• _YOUR ASSIGNMENT_
All of the data is to be copied without a single change.

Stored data

● ● ● ● ●

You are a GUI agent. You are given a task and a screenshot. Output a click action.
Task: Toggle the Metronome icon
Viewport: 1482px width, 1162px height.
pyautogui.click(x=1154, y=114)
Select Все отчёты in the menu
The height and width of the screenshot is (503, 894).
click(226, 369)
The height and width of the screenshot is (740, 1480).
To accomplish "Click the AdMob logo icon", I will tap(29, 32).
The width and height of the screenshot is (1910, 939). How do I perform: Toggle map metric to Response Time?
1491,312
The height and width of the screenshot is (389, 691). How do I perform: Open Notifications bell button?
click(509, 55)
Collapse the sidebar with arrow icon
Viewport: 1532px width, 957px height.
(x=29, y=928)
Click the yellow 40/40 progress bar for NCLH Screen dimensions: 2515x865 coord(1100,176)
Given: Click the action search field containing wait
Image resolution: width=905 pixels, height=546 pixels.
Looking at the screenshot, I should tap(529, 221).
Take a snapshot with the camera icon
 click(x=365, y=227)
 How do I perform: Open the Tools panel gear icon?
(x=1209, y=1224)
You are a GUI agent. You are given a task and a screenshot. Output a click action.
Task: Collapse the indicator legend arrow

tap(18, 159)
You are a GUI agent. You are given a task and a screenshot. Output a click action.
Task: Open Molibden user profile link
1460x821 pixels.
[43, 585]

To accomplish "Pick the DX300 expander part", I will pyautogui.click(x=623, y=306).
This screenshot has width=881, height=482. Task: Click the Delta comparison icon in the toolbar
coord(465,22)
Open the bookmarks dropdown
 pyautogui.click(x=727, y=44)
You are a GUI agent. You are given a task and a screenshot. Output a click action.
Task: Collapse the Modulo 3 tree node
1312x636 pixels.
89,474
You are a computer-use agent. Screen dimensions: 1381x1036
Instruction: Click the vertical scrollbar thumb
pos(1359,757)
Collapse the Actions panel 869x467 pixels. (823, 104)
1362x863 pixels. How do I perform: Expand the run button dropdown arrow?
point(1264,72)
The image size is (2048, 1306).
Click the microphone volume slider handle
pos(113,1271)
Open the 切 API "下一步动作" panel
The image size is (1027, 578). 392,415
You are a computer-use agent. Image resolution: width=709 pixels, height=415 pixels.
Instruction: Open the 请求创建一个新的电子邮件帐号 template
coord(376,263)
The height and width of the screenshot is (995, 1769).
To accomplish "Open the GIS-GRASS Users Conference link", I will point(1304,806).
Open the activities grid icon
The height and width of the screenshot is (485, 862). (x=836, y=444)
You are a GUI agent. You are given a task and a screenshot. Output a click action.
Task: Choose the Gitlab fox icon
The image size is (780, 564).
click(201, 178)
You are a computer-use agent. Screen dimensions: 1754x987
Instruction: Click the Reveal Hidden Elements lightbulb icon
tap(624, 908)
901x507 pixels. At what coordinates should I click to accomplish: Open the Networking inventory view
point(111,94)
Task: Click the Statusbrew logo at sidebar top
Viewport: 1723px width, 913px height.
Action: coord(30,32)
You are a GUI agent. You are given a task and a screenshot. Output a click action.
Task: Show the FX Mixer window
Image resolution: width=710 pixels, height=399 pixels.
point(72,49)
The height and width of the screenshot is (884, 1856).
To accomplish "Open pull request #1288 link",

● ● ● ● ●

• _TASK ANSWER_
You are a GUI agent. You are given a task and a screenshot. Output a click action.
Task: Toggle the Metronome icon
Viewport: 1482px width, 1162px height.
pyautogui.click(x=1154, y=114)
Select Все отчёты in the menu
The height and width of the screenshot is (503, 894).
click(226, 369)
The height and width of the screenshot is (740, 1480).
To accomplish "Click the AdMob logo icon", I will tap(29, 32).
The width and height of the screenshot is (1910, 939). How do I perform: Toggle map metric to Response Time?
1491,312
The height and width of the screenshot is (389, 691). How do I perform: Open Notifications bell button?
click(509, 55)
Collapse the sidebar with arrow icon
Viewport: 1532px width, 957px height.
(x=29, y=928)
Click the yellow 40/40 progress bar for NCLH Screen dimensions: 2515x865 coord(1100,176)
Given: Click the action search field containing wait
Image resolution: width=905 pixels, height=546 pixels.
Looking at the screenshot, I should tap(529, 221).
Take a snapshot with the camera icon
 click(x=365, y=227)
 How do I perform: Open the Tools panel gear icon?
(x=1209, y=1224)
You are a GUI agent. You are given a task and a screenshot. Output a click action.
Task: Collapse the indicator legend arrow

tap(18, 159)
You are a GUI agent. You are given a task and a screenshot. Output a click action.
Task: Open Molibden user profile link
1460x821 pixels.
[43, 585]

To accomplish "Pick the DX300 expander part", I will pyautogui.click(x=623, y=306).
This screenshot has width=881, height=482. Task: Click the Delta comparison icon in the toolbar
coord(465,22)
Open the bookmarks dropdown
 pyautogui.click(x=727, y=44)
You are a GUI agent. You are given a task and a screenshot. Output a click action.
Task: Collapse the Modulo 3 tree node
1312x636 pixels.
89,474
You are a computer-use agent. Screen dimensions: 1381x1036
Instruction: Click the vertical scrollbar thumb
pos(1359,757)
Collapse the Actions panel 869x467 pixels. (823, 104)
1362x863 pixels. How do I perform: Expand the run button dropdown arrow?
point(1264,72)
The image size is (2048, 1306).
Click the microphone volume slider handle
pos(113,1271)
Open the 切 API "下一步动作" panel
The image size is (1027, 578). 392,415
You are a computer-use agent. Image resolution: width=709 pixels, height=415 pixels.
Instruction: Open the 请求创建一个新的电子邮件帐号 template
coord(376,263)
The height and width of the screenshot is (995, 1769).
To accomplish "Open the GIS-GRASS Users Conference link", I will point(1304,806).
Open the activities grid icon
The height and width of the screenshot is (485, 862). (x=836, y=444)
You are a GUI agent. You are given a task and a screenshot. Output a click action.
Task: Choose the Gitlab fox icon
The image size is (780, 564).
click(201, 178)
You are a computer-use agent. Screen dimensions: 1754x987
Instruction: Click the Reveal Hidden Elements lightbulb icon
tap(624, 908)
901x507 pixels. At what coordinates should I click to accomplish: Open the Networking inventory view
point(111,94)
Task: Click the Statusbrew logo at sidebar top
Viewport: 1723px width, 913px height.
Action: coord(30,32)
You are a GUI agent. You are given a task and a screenshot. Output a click action.
Task: Show the FX Mixer window
Image resolution: width=710 pixels, height=399 pixels.
point(72,49)
The height and width of the screenshot is (884, 1856).
To accomplish "Open pull request #1288 link",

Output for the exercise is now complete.